Monday, 11 July 2011

Is There Really a Globalisation Penalty?

When I first moved abroad I was highly effective. I made three times the national average salary, I got a job without any problems, I managed my finances in two continents and I was optimistic about the future.

But it all stopped one day and I was left wondering what I did to stop the progress of my career (and then my global finances)! I moved aboard. I moved home.

I feel now that I have a better understanding of my life than I ever did when I was more successful.

How do you reach the next level, is it like the Black Swan - should I fake it? Or is being able to integrate before and after helping me to be boundaryless? Could I now reach something I didn't plan on in a way that transforms others too?

I just read an article in McKinsey talking about how global companies and leaders are less effective. What! They aren't. It's the way you measure it that's wrong...

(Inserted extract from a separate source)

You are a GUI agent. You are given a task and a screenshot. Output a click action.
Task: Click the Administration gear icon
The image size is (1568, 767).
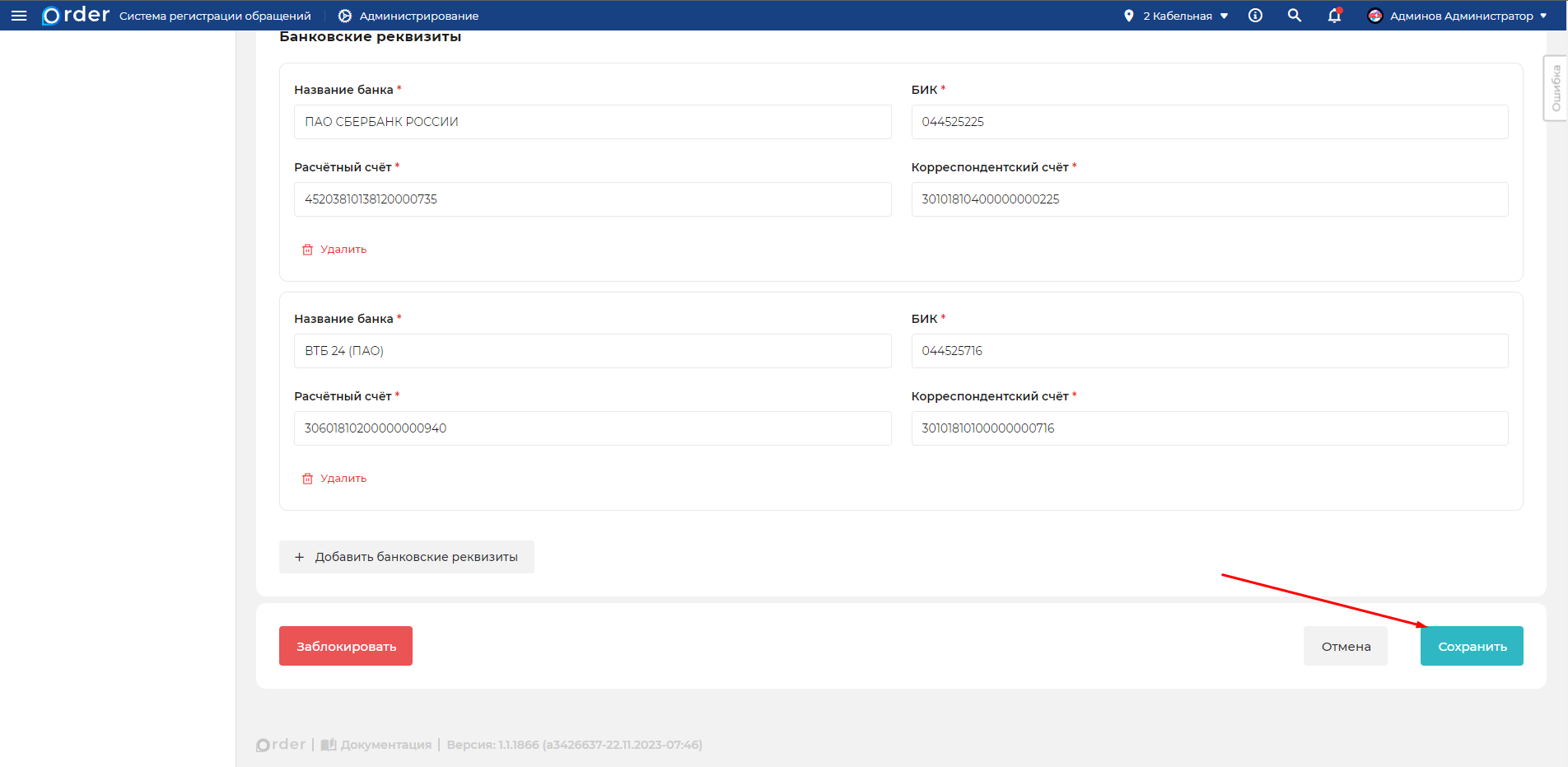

Often the timescale are too short for people who move abroad to be effective. And, are the people you are measuring really global? I never met a global leader who wasn't spiritual; why is that?

Three Stages of Leadership Development for Global Leaders

There are three stages when a leader becomes global:

1. Effective - You arrive and your training and skills help you make things happen that everyone else wants. But also, if you are sent abroad by your company, no-one wants to undermine your power (or their career) by sending the multinational HQ champion back as an emotional wreck.

2. Outsider - Somehow you end up trying to understand who you are. Not a question to answer and nobody else understands. You're a stranger at home and a stranger in the country you chose to live in. This is a tough stage.

3. Leader - Underneath your consciousness is a route to synchronicity. I don't understand this stage, but I know it is there. This is the highest level of our interaction with the way we live.

Business understands clusters. We as a group, for some reason, are good at something in one place! This type of grouping of us creates effective statistics, but not real growth. We have to try to learn from the group, but not be the group.